🤖 AI Summary
This work addresses the challenge of automatically generating interpretable insights from N×M tabular data in a cost-effective manner by proposing a lightweight, AutoML-style analytical framework that integrates explainable artificial intelligence (XAI) with local small-scale large language models (LLMs). The approach employs a predefined workflow to systematically explore univariate statistics, pairwise relationships, and multivariate associations, thereby eliminating reliance on expensive large models or manual intervention. In contrast to existing methods that leverage powerful LLM-based agents, this framework substantially reduces computational costs while preserving analytical depth and enhancing result interpretability, enabling efficient and transparent end-to-end insight generation from tabular data.
📝 Abstract
Automation in data analysis has been a long-time pursuit. Current agentic LLM shows a promising solution towards it.

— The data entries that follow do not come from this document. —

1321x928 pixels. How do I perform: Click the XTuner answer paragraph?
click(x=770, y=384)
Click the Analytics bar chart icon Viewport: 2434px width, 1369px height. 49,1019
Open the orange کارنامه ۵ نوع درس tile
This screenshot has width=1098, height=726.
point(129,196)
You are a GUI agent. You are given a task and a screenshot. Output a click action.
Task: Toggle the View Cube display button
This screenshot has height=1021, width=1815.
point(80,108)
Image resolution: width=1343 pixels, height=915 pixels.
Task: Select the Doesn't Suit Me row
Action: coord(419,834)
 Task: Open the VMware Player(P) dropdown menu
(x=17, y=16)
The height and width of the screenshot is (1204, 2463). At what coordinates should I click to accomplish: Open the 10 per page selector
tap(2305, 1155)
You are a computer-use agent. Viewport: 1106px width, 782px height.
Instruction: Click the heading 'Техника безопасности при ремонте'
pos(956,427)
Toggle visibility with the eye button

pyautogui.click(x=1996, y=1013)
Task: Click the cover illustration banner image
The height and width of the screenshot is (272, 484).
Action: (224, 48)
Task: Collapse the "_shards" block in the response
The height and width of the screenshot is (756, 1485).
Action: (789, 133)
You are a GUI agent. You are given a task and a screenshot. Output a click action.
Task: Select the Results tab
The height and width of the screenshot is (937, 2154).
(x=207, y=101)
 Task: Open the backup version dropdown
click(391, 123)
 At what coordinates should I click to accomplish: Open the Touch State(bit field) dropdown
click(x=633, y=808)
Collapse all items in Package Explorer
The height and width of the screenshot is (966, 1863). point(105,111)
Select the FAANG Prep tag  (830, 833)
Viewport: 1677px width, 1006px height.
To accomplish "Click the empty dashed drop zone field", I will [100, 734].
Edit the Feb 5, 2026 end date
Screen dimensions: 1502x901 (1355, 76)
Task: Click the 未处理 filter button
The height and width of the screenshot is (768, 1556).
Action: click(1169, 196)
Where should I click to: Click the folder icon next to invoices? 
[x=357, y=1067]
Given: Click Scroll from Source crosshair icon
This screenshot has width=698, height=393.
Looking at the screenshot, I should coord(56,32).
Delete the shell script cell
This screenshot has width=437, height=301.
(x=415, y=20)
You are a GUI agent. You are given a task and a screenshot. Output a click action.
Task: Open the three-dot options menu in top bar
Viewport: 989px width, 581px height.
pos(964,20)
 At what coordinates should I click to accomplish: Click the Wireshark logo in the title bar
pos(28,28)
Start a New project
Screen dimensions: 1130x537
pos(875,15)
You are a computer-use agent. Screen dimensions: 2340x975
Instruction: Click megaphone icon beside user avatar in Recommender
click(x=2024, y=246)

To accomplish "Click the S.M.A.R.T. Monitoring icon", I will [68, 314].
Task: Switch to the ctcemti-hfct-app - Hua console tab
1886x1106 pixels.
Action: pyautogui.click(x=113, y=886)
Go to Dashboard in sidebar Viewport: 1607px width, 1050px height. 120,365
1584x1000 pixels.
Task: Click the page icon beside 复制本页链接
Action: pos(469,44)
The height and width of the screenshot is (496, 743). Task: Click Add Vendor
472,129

Like DeepAnalyze, DataSage, and Datawise. They are all powerful agentic frameworks for automatic fine-grained analysis and are powered by LLM-based agentic tool calling ability. However, what about powered by a preset AutoML-like workflow? If we traverse all possible exploration, like Xn itself`s statistics, Xn1-Xn2 relationships, Xn to all other, and finally explain? Our Explanova is such an attempt: Cheaper due to a Local Small LLM.